**Material supplied:**
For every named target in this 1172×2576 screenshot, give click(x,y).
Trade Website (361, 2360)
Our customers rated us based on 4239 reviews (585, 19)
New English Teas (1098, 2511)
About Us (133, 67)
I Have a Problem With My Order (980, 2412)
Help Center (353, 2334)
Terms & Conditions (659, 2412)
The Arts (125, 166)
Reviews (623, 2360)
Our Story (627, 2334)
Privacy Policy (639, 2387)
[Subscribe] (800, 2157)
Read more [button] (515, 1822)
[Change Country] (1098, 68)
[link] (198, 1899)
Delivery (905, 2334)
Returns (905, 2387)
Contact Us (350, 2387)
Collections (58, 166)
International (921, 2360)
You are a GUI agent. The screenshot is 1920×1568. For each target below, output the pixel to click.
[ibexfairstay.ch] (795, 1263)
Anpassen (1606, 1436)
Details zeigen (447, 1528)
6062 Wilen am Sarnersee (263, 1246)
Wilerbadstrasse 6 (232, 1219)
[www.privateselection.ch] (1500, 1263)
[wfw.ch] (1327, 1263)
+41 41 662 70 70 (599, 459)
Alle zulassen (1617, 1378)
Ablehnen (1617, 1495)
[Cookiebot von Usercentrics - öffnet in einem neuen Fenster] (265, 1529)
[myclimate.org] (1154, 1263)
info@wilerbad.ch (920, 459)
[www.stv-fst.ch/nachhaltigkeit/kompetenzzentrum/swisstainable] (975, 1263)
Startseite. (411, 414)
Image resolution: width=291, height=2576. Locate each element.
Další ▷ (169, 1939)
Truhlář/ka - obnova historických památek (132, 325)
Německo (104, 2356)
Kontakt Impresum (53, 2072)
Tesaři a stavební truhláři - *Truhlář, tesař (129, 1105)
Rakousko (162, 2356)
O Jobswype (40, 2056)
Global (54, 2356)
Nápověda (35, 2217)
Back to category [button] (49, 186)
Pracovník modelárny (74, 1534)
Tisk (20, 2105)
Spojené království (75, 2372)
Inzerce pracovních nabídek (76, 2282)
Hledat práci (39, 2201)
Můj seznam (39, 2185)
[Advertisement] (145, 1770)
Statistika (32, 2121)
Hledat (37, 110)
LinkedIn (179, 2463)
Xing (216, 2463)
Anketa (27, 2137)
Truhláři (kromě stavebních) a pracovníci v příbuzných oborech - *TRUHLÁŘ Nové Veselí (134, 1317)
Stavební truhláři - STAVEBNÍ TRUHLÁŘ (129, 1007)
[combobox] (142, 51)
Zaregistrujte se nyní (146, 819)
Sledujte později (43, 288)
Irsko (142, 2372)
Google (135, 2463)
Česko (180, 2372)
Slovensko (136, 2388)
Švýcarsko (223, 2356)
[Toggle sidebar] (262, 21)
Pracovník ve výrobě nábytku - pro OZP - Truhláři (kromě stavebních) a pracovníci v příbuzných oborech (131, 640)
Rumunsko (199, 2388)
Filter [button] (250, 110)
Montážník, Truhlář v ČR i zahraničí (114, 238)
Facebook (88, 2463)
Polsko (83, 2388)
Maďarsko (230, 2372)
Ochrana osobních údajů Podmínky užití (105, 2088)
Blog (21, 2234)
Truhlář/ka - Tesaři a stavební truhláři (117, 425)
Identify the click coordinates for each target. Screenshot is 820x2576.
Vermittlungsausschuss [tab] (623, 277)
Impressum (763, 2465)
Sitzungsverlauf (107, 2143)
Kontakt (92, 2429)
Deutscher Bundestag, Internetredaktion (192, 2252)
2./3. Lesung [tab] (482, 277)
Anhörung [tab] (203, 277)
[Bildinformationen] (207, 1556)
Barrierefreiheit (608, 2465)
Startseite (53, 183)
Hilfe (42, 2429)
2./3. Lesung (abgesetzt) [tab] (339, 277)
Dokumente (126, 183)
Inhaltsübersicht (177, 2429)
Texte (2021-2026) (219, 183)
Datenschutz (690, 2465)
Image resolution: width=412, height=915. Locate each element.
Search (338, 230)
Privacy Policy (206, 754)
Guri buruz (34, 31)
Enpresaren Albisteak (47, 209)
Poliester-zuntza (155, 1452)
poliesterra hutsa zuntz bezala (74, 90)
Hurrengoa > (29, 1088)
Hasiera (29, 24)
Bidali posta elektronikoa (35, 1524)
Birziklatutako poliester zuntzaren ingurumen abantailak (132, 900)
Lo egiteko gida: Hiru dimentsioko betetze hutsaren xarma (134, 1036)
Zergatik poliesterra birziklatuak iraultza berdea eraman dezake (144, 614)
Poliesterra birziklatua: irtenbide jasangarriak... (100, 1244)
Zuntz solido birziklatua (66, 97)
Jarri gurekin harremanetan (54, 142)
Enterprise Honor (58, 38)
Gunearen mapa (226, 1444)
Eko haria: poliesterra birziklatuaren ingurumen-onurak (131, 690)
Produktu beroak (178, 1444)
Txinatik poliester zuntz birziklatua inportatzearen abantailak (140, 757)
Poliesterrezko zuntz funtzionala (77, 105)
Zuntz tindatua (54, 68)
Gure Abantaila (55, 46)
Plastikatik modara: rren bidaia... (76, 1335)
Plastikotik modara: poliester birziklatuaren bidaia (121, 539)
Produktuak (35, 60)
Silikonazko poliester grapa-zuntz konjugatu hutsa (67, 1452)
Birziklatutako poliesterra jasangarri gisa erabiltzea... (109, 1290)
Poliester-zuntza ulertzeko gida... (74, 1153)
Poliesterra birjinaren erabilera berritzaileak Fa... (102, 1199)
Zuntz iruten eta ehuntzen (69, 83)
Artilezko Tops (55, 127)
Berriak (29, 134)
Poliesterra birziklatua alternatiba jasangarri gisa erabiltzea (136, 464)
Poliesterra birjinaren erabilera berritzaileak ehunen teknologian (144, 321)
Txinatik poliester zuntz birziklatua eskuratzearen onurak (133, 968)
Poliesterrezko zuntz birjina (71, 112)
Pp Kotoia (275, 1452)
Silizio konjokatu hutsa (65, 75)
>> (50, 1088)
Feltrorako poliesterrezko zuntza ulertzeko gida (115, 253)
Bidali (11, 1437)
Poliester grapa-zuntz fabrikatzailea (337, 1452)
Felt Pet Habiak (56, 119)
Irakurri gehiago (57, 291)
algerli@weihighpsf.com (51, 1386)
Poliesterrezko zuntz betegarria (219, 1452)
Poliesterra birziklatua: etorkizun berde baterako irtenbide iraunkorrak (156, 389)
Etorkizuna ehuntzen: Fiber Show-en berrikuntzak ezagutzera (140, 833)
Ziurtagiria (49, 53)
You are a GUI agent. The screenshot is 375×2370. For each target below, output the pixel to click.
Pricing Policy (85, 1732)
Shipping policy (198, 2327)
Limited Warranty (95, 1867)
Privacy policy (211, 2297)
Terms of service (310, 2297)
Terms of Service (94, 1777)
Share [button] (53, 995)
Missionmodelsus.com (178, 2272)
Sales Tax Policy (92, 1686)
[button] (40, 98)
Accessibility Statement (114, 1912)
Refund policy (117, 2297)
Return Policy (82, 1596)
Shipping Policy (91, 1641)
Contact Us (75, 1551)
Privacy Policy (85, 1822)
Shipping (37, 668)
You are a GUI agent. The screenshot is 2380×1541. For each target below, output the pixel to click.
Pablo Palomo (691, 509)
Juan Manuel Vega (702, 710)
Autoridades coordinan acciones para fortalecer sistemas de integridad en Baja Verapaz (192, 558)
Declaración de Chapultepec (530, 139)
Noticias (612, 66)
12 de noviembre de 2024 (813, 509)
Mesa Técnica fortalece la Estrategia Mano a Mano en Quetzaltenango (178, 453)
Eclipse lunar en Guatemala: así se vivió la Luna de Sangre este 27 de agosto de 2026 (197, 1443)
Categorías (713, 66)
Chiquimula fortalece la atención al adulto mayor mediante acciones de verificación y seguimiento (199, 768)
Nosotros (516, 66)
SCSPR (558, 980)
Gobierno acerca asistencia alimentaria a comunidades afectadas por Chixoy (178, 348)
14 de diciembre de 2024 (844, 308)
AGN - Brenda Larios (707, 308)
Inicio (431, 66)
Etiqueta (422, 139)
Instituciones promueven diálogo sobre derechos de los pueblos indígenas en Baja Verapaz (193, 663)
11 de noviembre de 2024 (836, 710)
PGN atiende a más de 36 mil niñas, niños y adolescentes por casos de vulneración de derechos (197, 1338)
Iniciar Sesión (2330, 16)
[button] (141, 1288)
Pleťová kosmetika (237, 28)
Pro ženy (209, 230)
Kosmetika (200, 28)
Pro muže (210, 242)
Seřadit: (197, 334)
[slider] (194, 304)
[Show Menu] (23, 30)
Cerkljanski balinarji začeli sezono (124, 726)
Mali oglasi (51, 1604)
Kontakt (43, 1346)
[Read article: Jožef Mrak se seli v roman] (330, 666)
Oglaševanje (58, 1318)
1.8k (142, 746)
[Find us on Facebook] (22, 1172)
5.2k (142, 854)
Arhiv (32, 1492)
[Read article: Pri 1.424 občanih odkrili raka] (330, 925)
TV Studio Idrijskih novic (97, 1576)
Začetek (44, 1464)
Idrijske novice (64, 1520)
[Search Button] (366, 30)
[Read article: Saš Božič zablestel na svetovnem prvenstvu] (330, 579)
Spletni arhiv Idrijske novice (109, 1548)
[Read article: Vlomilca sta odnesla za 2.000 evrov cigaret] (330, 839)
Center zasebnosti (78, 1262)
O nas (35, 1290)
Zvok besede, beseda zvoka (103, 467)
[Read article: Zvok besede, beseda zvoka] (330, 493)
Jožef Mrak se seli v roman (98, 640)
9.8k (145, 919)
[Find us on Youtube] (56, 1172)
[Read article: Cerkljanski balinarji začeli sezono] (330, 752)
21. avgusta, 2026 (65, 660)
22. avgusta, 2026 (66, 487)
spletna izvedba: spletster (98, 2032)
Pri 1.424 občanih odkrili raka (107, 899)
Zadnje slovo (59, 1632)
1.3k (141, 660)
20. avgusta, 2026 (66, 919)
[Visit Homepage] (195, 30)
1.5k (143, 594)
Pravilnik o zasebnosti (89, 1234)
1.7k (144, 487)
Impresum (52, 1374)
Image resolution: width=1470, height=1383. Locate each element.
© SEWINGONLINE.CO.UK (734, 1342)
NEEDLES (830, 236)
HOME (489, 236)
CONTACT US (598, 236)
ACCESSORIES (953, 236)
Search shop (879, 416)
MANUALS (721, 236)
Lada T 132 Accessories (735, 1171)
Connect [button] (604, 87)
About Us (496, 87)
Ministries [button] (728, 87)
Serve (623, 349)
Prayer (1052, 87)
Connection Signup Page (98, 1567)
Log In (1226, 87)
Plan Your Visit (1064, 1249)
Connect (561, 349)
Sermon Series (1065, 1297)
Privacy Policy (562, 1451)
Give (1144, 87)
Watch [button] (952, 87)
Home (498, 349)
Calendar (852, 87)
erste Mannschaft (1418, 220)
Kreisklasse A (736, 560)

**Work task:**
In the data above, retype exactly and only the lines between the one holding "Ziurtagiria (49, 53)" and the one holding "Accessibility Statement (114, 1912)", inclusive.

**Solution for this task:**
Ziurtagiria (49, 53)
You are a GUI agent. The screenshot is 375×2370. For each target below, output the pixel to click.
Pricing Policy (85, 1732)
Shipping policy (198, 2327)
Limited Warranty (95, 1867)
Privacy policy (211, 2297)
Terms of service (310, 2297)
Terms of Service (94, 1777)
Share [button] (53, 995)
Missionmodelsus.com (178, 2272)
Sales Tax Policy (92, 1686)
[button] (40, 98)
Accessibility Statement (114, 1912)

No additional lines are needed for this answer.